Another early source for the historical Alexander Popovich is a povest or story in a MS from Tver, which records his servant named Torop, matching Trofim who replaces Yekim as squire in a bylina variant.

Soviet (Russian) historian Boris Rybakov, among others, has written that this bylina reflected the victory of Vladimir Monomakh over the Polovetsian commander Tugor-khan.

===Analysis===
"Alyosha Popovich" is classified under its own type in the East Slavic Folktale Classification (СУС): SUS -650D*, Алеша Попович, closely placed with other tale types about strong heroes. The East Slavic Classification registers variants only from Russian sources.

== Depictions ==
Alyosha features in the humorous tale Foma Berennikov from Alexander Afanasyev's Russian Fairy Tales, in which the main protagonist is Foma, while Alyosha Popovich and Ilya Muromets act as his sidekicks. Eventually Foma defeats the Chinese champion-warrior and the whole Chinese army by a sheer luck: "...And Foma Berennikov married the beautiful princess. Apparently, it's not only the bogatyrs who are lucky! The one who brags about himself the most gets the best."

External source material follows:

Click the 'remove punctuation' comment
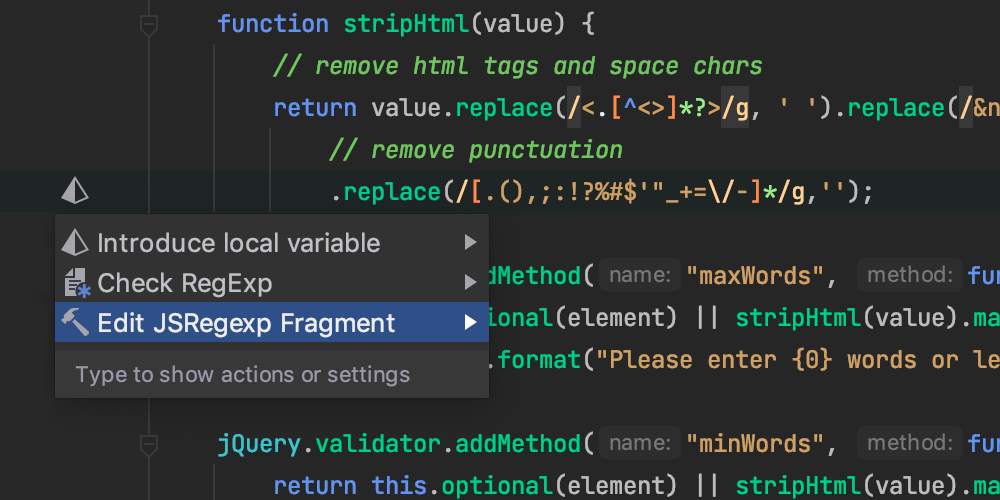[x=475, y=150]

In 18th century, Vasily Lyovshin published a tale based on folkloric motives, Повесть о Алеше Поповиче – богатыре, служившем князю Владимиру.

Alyosha features as a seсondary character in a number of Russian fantasy movies such as Ilya Muromets, Real Fairy Tale, Last Knight, among others.

Alyosha is one of the main characters in the Bogatyrs animated film series by Melnitsa Animation Studio. He is the main protagonist in the 2004 animated comedy Alyosha Popovich and Tugarin Zmey by Konstantin Bronzit and also appears in the series of its sequels, sharing screen with Ilya Muromets and Dobrynya Nikitich.

Alyosha Popovich is the member of Vladimir Monomakh's armed force in Vadim Nikolayev's historical novel Bogatyr's Armed Force of Monomakh. Rus' in the Fire! (2014).